Freedom Financial Network Advises Millennials to Start Thinking About Retirement Early
Though common belief dictates that millennials (consumers born between the mid-80’s to the early 2000’s) prefer to indulge themselves in the “now” with technology and affordable luxuries rather than save, research has found that millennials actually are saving large portions of their earnings- though not as heavily for retirement as the generations before them. Freedom Financial Network has found that millennials actually are saving their money, but for things like travel, dining, and fitness. And though millennials know that they should start thinking about their retirement as early as possible, Freedom Financial Network has found that according to a survey by Transamerica, 72% of millennials believe that they are not as understanding about retirement plans or the process of saving for retirement as they should be.
If you’re a millennial and you’re looking to up your retirement knowledgeable, Freedom Financial Network is here to help! Here are a few expert tips to get you started on the road to saving.
Create an Emergency Fund First
Before you can even start thinking about saving for retirement, you need to create an emergency fund that will act as your safety net should something go wrong. If you create an emergency fund and set it aside for unexpected events, you won’t have to swipe a high-interest credit card for a costly medical or repair bill. So how much should you have in your safety net? Freedom Financial Network recommends saving enough to cover your living expenses for three to six months.
If that sounds like an unrealistic goal, start small and build up. Think about how much you’ll need for each individual emergency- for example, $500 for a sudden co-pay or $200 for a missed phone payment- and continually add to your nest egg until you’ve accumulated enough to handle any unexpected expense.
Build a Budget- and Stick to It
Take a few hours to sit down and create a budget that leaves you spending less money than you own. Write down your necessary expenses, and budget out how much you can afford to save a month, first into your emergency fund and then into outstanding debts. Treat contributions to your savings accounts as non-negotiable and as required as paying bills like your rent and electricity.
After you’ve created your budget, spend less than you earn. This will help you avoid using high-interest credit cards and getting trapped in a cycle of growing interest payments and missed bills. Even if you earn a promotion or salary increase, avoid falling into the lifestyle creep trap- while it’s fine to reward yourself, saving should remain your top financial priority.
Opt into a 401(k)
If your employer offers a 401(k) retirement plan, opt in as soon as possible- the contributions you make are tax deductible, and many employers offer to match the percentage you contribute up to 6% of your annual income. Even if your employer does not offer a contribution match, you should still opt in because the tax deductibles alone essentially mean free money for you.
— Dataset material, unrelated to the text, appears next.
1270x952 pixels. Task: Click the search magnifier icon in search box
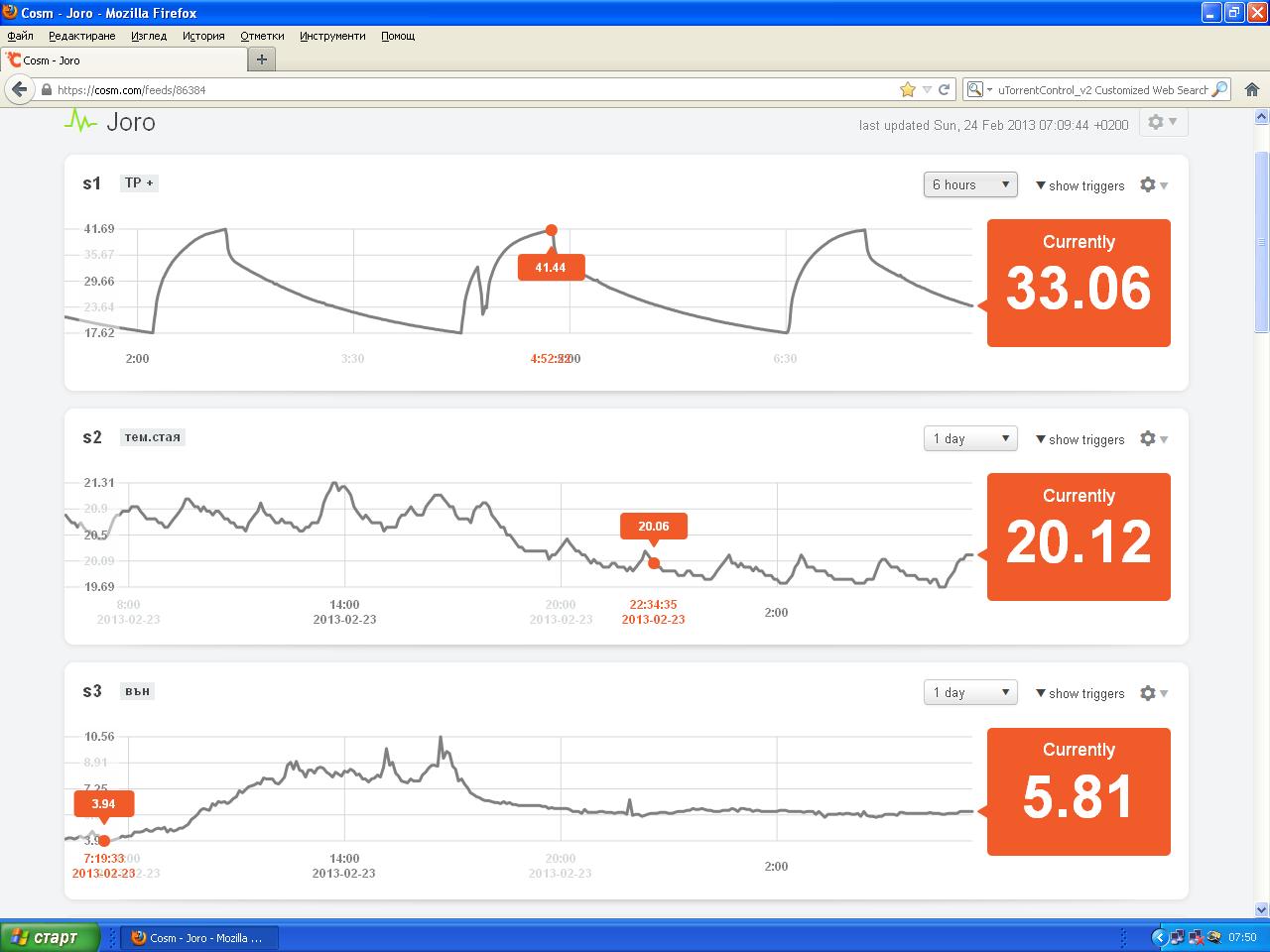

If you are a freelancer or independent contractor, you can also start saving for retirement early. You can open a SEP-IRA and Self Employed 401(k), both of which offer low initial investments and little to no annual administrative fees.
Open a Roth IRA ASAP
Roth IRAs (individual retirement account) are unique because they offer compounding interest rates, or interest that is added to the account at the end of each year. This means that you earn interest not only on your initial investment, but also all the accrued interest you’ve earned as well. Since millennials have the benefit of time, Freedom Financial recommends that millennials open a Roth IRA as soon as possible and contribute to it annually to earn as much money as possible- the younger you are, the more time is on your side, and the more free money you can earn.
Pay Off Your Debts
Debt and interest on debt can be crippling, especially if you have a number of outstanding payments due and high-interest credit cards. Keep on top of your student debt payments and other secured debt payments on assets like home mortgages and vehicle loans.
If you owe a large amount of money on multiple high-interest credit cards, applying for a balance transfer can give you a year to save and pay down your principal balance without growing interest payments. However, be careful before you sign up for a zero percent interest balance transfer, because usually these “deals” transition into a much higher interest rate after the initial introductory period is over.
Put Your Money Away- and Don’t Touch It
One of the reasons why developing an emergency fund should be at the top of your priority list is because it will help you avoid the temptation to dip into your retirement account if you go through a financial hardship. Any money you withdraw from your retirement fund early will be taxed as regular income, plus a 10% penalty. When you put your money into a retirement account, consider it totally off-limits before your retirement.